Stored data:
§ §

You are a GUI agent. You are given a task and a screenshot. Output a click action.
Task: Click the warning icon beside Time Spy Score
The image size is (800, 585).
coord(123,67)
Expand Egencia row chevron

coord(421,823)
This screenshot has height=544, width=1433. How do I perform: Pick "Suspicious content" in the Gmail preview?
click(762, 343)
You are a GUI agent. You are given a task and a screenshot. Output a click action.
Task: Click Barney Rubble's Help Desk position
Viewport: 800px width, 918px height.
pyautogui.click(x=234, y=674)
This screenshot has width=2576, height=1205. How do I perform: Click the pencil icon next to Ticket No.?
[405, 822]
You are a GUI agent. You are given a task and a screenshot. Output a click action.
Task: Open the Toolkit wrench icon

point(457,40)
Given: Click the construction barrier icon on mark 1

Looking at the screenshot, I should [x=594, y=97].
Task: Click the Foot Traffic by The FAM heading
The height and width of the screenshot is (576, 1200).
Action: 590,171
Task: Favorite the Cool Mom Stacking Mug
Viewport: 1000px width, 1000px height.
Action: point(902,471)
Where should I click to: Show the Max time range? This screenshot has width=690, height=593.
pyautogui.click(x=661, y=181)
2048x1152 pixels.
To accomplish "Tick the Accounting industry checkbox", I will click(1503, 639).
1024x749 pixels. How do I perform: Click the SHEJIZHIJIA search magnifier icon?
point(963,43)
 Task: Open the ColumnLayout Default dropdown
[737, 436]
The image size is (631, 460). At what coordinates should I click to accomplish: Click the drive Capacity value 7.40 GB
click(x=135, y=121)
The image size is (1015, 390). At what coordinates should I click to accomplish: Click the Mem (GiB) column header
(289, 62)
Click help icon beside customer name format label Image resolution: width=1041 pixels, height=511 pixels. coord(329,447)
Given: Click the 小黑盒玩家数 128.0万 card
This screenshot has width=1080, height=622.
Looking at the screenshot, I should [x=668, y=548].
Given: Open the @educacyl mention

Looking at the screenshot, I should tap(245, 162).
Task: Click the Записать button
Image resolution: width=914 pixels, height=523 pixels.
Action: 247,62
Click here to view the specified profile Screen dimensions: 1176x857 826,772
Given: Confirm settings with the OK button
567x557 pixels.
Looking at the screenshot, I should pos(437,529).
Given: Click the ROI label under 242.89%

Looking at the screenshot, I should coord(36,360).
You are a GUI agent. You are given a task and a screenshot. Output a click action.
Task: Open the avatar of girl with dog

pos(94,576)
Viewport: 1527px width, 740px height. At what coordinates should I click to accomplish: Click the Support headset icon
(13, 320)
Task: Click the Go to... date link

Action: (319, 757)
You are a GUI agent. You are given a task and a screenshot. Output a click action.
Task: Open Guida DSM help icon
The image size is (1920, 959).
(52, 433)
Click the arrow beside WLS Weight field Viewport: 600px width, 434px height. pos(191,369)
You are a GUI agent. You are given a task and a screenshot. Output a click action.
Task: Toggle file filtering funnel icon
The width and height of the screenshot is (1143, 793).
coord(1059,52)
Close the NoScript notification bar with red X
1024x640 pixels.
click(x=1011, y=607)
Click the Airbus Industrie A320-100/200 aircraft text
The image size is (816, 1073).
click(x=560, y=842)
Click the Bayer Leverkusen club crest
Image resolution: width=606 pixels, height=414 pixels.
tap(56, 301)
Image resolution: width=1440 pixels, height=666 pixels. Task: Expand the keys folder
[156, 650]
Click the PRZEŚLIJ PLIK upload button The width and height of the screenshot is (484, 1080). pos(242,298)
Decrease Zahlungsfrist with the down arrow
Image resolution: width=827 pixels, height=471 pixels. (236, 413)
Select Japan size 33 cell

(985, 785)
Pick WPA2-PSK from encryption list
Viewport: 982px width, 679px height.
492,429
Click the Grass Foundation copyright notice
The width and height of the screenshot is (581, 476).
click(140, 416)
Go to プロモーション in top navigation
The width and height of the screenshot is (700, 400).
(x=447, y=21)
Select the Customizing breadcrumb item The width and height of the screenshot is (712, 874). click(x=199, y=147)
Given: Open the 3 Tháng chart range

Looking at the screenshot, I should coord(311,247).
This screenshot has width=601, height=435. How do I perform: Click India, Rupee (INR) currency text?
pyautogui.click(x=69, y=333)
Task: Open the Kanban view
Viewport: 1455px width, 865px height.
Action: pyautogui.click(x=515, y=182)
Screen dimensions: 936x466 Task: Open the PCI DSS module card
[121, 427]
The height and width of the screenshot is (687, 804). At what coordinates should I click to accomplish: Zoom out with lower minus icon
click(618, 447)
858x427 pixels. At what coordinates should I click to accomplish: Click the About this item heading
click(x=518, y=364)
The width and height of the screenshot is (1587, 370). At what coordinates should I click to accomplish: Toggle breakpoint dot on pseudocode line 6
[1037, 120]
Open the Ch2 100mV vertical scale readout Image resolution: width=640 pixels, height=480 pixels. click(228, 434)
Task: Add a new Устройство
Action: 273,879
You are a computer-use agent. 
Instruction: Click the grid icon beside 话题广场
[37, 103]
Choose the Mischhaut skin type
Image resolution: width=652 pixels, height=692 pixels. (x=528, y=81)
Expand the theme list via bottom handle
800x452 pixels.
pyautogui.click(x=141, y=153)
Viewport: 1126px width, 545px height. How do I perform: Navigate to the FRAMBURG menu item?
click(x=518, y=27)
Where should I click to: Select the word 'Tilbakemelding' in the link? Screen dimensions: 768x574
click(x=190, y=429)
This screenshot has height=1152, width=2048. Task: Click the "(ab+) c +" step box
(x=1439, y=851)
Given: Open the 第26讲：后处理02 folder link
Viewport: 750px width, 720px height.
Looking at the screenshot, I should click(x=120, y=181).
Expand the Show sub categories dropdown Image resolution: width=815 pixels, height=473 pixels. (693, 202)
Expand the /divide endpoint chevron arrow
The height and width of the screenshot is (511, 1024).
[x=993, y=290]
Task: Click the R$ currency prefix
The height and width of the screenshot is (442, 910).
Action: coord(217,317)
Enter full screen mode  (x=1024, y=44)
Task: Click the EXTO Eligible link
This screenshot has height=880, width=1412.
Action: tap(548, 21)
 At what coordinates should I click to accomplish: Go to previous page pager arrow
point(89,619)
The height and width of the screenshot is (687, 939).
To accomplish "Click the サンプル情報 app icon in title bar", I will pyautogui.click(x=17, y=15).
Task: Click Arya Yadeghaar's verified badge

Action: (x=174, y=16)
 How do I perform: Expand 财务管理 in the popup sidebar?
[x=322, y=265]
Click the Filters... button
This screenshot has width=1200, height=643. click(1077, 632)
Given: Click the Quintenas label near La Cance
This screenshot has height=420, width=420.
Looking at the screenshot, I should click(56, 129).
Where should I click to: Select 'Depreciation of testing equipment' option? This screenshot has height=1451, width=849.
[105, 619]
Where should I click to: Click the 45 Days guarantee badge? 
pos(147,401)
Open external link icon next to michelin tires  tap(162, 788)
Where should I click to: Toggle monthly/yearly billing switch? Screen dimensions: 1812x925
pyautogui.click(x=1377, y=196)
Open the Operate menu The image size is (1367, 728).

§ §

• _ABOUT THIS EXERCISE_
Word for word, retype each record.

• _SOLUTION FOR THIS TASK_
You are a GUI agent. You are given a task and a screenshot. Output a click action.
Task: Click the warning icon beside Time Spy Score
The image size is (800, 585).
coord(123,67)
Expand Egencia row chevron

coord(421,823)
This screenshot has height=544, width=1433. How do I perform: Pick "Suspicious content" in the Gmail preview?
click(762, 343)
You are a GUI agent. You are given a task and a screenshot. Output a click action.
Task: Click Barney Rubble's Help Desk position
Viewport: 800px width, 918px height.
pyautogui.click(x=234, y=674)
This screenshot has width=2576, height=1205. How do I perform: Click the pencil icon next to Ticket No.?
[405, 822]
You are a GUI agent. You are given a task and a screenshot. Output a click action.
Task: Open the Toolkit wrench icon

point(457,40)
Given: Click the construction barrier icon on mark 1

Looking at the screenshot, I should [x=594, y=97].
Task: Click the Foot Traffic by The FAM heading
The height and width of the screenshot is (576, 1200).
Action: 590,171
Task: Favorite the Cool Mom Stacking Mug
Viewport: 1000px width, 1000px height.
Action: point(902,471)
Where should I click to: Show the Max time range? This screenshot has width=690, height=593.
pyautogui.click(x=661, y=181)
2048x1152 pixels.
To accomplish "Tick the Accounting industry checkbox", I will click(1503, 639).
1024x749 pixels. How do I perform: Click the SHEJIZHIJIA search magnifier icon?
point(963,43)
 Task: Open the ColumnLayout Default dropdown
[737, 436]
The image size is (631, 460). At what coordinates should I click to accomplish: Click the drive Capacity value 7.40 GB
click(x=135, y=121)
The image size is (1015, 390). At what coordinates should I click to accomplish: Click the Mem (GiB) column header
(289, 62)
Click help icon beside customer name format label Image resolution: width=1041 pixels, height=511 pixels. coord(329,447)
Given: Click the 小黑盒玩家数 128.0万 card
This screenshot has width=1080, height=622.
Looking at the screenshot, I should [x=668, y=548].
Given: Open the @educacyl mention

Looking at the screenshot, I should tap(245, 162).
Task: Click the Записать button
Image resolution: width=914 pixels, height=523 pixels.
Action: 247,62
Click here to view the specified profile Screen dimensions: 1176x857 826,772
Given: Confirm settings with the OK button
567x557 pixels.
Looking at the screenshot, I should pos(437,529).
Given: Click the ROI label under 242.89%

Looking at the screenshot, I should coord(36,360).
You are a GUI agent. You are given a task and a screenshot. Output a click action.
Task: Open the avatar of girl with dog

pos(94,576)
Viewport: 1527px width, 740px height. At what coordinates should I click to accomplish: Click the Support headset icon
(13, 320)
Task: Click the Go to... date link

Action: (319, 757)
You are a GUI agent. You are given a task and a screenshot. Output a click action.
Task: Open Guida DSM help icon
The image size is (1920, 959).
(52, 433)
Click the arrow beside WLS Weight field Viewport: 600px width, 434px height. pos(191,369)
You are a GUI agent. You are given a task and a screenshot. Output a click action.
Task: Toggle file filtering funnel icon
The width and height of the screenshot is (1143, 793).
coord(1059,52)
Close the NoScript notification bar with red X
1024x640 pixels.
click(x=1011, y=607)
Click the Airbus Industrie A320-100/200 aircraft text
The image size is (816, 1073).
click(x=560, y=842)
Click the Bayer Leverkusen club crest
Image resolution: width=606 pixels, height=414 pixels.
tap(56, 301)
Image resolution: width=1440 pixels, height=666 pixels. Task: Expand the keys folder
[156, 650]
Click the PRZEŚLIJ PLIK upload button The width and height of the screenshot is (484, 1080). pos(242,298)
Decrease Zahlungsfrist with the down arrow
Image resolution: width=827 pixels, height=471 pixels. (236, 413)
Select Japan size 33 cell

(985, 785)
Pick WPA2-PSK from encryption list
Viewport: 982px width, 679px height.
492,429
Click the Grass Foundation copyright notice
The width and height of the screenshot is (581, 476).
click(140, 416)
Go to プロモーション in top navigation
The width and height of the screenshot is (700, 400).
(x=447, y=21)
Select the Customizing breadcrumb item The width and height of the screenshot is (712, 874). click(x=199, y=147)
Given: Open the 3 Tháng chart range

Looking at the screenshot, I should coord(311,247).
This screenshot has width=601, height=435. How do I perform: Click India, Rupee (INR) currency text?
pyautogui.click(x=69, y=333)
Task: Open the Kanban view
Viewport: 1455px width, 865px height.
Action: pyautogui.click(x=515, y=182)
Screen dimensions: 936x466 Task: Open the PCI DSS module card
[121, 427]
The height and width of the screenshot is (687, 804). At what coordinates should I click to accomplish: Zoom out with lower minus icon
click(618, 447)
858x427 pixels. At what coordinates should I click to accomplish: Click the About this item heading
click(x=518, y=364)
The width and height of the screenshot is (1587, 370). At what coordinates should I click to accomplish: Toggle breakpoint dot on pseudocode line 6
[1037, 120]
Open the Ch2 100mV vertical scale readout Image resolution: width=640 pixels, height=480 pixels. click(228, 434)
Task: Add a new Устройство
Action: 273,879
You are a computer-use agent. 
Instruction: Click the grid icon beside 话题广场
[37, 103]
Choose the Mischhaut skin type
Image resolution: width=652 pixels, height=692 pixels. (x=528, y=81)
Expand the theme list via bottom handle
800x452 pixels.
pyautogui.click(x=141, y=153)
Viewport: 1126px width, 545px height. How do I perform: Navigate to the FRAMBURG menu item?
click(x=518, y=27)
Where should I click to: Select the word 'Tilbakemelding' in the link? Screen dimensions: 768x574
click(x=190, y=429)
This screenshot has height=1152, width=2048. Task: Click the "(ab+) c +" step box
(x=1439, y=851)
Given: Open the 第26讲：后处理02 folder link
Viewport: 750px width, 720px height.
Looking at the screenshot, I should click(x=120, y=181).
Expand the Show sub categories dropdown Image resolution: width=815 pixels, height=473 pixels. (693, 202)
Expand the /divide endpoint chevron arrow
The height and width of the screenshot is (511, 1024).
[x=993, y=290]
Task: Click the R$ currency prefix
The height and width of the screenshot is (442, 910).
Action: coord(217,317)
Enter full screen mode  (x=1024, y=44)
Task: Click the EXTO Eligible link
This screenshot has height=880, width=1412.
Action: tap(548, 21)
 At what coordinates should I click to accomplish: Go to previous page pager arrow
point(89,619)
The height and width of the screenshot is (687, 939).
To accomplish "Click the サンプル情報 app icon in title bar", I will pyautogui.click(x=17, y=15).
Task: Click Arya Yadeghaar's verified badge

Action: (x=174, y=16)
 How do I perform: Expand 财务管理 in the popup sidebar?
[x=322, y=265]
Click the Filters... button
This screenshot has width=1200, height=643. click(1077, 632)
Given: Click the Quintenas label near La Cance
This screenshot has height=420, width=420.
Looking at the screenshot, I should click(56, 129).
Where should I click to: Select 'Depreciation of testing equipment' option? This screenshot has height=1451, width=849.
[105, 619]
Where should I click to: Click the 45 Days guarantee badge? 
pos(147,401)
Open external link icon next to michelin tires  tap(162, 788)
Where should I click to: Toggle monthly/yearly billing switch? Screen dimensions: 1812x925
pyautogui.click(x=1377, y=196)
Open the Operate menu The image size is (1367, 728).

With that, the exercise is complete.